John Snow, Inc.
- Company type: Privately held
- Key people: Joel Lamstein (Founder) , Margaret Crotty (CEO) & (president)
- Website: www.jsi.com

= John Snow, Inc =

American public health research and consulting firm

John Snow, Inc. (JSI) is a global consulting organization dedicated to improving people’s lives around the world through greater health, education, and socioeconomic equity for individuals and communities, and to providing an environment where people of passion can pursue this cause. JSI was founded in 1978 by Joel Lamstein and Norbert Hirschhorn. In 2022, Margaret Crotty was appointed CEO and president, succeeding the founder, Lamstein. The firm is based in Boston.

== Activities ==
On January 8, 2010, as Secretary of State Hillary Clinton spoke on the 15th anniversary of the 1994 Cairo International Conference on Population and Development (ICPD), JSI president Joel Lamstein appeared as a guest blogger in the Huffington Post. The article, "Re-Discovering U.S. Leadership: An Unlikely Contender" highlights issues facing women around the world—in particular refugees and those displaced—as Secretary Clinton reaffirmed the U.S. government's support for universal access to reproductive health. Lamstein wrote, "Secretary of State Hillary Clinton will emphasize the U.S.'s commitment to advancing reproductive health worldwide. There will be strong words and very good intentions. However, what is needed is strong action and the political will to do what it takes to save lives and strengthen communities around the world."

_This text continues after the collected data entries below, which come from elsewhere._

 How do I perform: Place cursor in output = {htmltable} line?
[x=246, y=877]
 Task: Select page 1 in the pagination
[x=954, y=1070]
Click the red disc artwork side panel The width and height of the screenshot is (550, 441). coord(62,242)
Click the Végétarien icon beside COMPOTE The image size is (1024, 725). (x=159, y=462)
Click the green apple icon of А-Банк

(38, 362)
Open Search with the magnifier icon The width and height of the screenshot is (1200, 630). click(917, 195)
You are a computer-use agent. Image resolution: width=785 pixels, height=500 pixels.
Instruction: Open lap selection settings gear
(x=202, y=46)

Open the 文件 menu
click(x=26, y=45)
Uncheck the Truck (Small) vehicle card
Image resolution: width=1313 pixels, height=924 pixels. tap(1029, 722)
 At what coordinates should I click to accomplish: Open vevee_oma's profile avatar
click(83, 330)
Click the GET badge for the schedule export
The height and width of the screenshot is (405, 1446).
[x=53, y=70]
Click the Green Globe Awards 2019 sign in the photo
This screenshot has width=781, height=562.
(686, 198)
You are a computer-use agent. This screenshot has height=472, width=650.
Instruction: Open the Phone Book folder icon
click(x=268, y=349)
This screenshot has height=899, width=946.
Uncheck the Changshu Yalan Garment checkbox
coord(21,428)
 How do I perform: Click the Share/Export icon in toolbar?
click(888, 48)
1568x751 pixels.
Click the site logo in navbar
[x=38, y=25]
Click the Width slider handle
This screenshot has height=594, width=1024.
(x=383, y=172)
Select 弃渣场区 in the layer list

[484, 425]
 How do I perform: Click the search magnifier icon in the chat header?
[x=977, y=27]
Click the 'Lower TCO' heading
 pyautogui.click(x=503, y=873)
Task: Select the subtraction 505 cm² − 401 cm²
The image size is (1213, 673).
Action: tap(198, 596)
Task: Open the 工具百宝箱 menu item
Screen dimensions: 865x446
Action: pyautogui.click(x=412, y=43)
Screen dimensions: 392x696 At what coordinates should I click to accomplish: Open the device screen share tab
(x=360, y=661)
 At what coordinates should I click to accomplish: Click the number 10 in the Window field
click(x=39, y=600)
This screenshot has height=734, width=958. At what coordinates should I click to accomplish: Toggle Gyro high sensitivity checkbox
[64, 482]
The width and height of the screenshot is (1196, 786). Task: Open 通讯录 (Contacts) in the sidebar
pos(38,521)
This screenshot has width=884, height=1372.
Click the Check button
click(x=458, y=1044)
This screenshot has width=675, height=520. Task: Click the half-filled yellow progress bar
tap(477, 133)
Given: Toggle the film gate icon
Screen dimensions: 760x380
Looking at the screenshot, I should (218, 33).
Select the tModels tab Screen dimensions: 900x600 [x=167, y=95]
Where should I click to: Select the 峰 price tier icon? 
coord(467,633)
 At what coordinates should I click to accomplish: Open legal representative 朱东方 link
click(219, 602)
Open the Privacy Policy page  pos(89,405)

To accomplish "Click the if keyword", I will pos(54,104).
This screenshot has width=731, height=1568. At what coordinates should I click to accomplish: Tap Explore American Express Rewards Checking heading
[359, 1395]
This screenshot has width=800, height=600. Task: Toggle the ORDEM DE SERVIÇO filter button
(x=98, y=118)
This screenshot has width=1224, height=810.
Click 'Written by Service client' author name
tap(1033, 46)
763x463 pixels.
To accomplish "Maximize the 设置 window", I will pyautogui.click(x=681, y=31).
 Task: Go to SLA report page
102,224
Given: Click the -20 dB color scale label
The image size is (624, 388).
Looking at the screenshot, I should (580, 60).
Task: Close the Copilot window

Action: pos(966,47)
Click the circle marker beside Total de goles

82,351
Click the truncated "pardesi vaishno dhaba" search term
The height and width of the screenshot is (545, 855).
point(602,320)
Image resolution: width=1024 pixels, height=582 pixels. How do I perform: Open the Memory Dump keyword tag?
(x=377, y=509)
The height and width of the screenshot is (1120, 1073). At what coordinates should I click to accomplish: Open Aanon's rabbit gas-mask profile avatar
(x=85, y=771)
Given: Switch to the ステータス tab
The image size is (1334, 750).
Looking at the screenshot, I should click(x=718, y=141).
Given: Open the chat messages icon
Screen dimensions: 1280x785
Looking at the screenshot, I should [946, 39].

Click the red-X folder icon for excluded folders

JSI was the managing partner on the Supply Chain Management System (SCMS) project, funded by the US government's PEPFAR program. PRI's news radio show The World featured a story on the 8000-mile journey that antiretroviral (ARV) medication takes from the factory to the consumer. Titled "Delivering AIDS Drugs: The Long Journey" and reported by David Baron, the medication is followed from its point of manufacture in India to the remote village of Grabo in Côte d'Ivoire, where a woman named Grace is anxiously awaiting its arrival. SCMS helps get essential, life-saving medication to people in developing countries who live with AIDS.

JSI conducted a study of infections in Massachusetts hospitals, "Hospital Staffing and Health Care-Associated Infections: A Systematic Review of the Literature" in the October 2008 issue of Clinical Infectious Diseases (2008; 47:937-44). The article is part of the evidence review conducted by the JSI team for the Massachusetts Department of Public Health's Healthcare-Associated Infection project. The efforts are focused on eliminating preventable infections through the application of clinical 'best practices' and other incentives across Massachusetts hospitals.

JSI staff co-authored an article in the Journal of Public Health Management & Practice on the use of computer modeling in emergency preparedness.

In Connecticut, as the state recognized the need to adopt modern information technology in medical records management, it turned to JSI to assist with developing a statewide plan to phase in a standardized electronic system for the state's doctors, hospitals, and other healthcare providers to use in creating, storing, and exchanging medical records. The plan was submitted to the Connecticut legislature for review by the state's lawmakers.

== Fellowships ==
Since 2001, JSI has funded the Mabelle Arole Fellowship, which it founded in collaboration with the American Medical Student Association in honor of Dr. Mabelle Arole. The fellowship is named in memory of her dedication to the Jamkhed, India community and her wisdom in working with its members to determine what must be done and how to improve child and maternal health status. This award is given annually to a recent college graduate to study community-based primary health care in Jamkhed.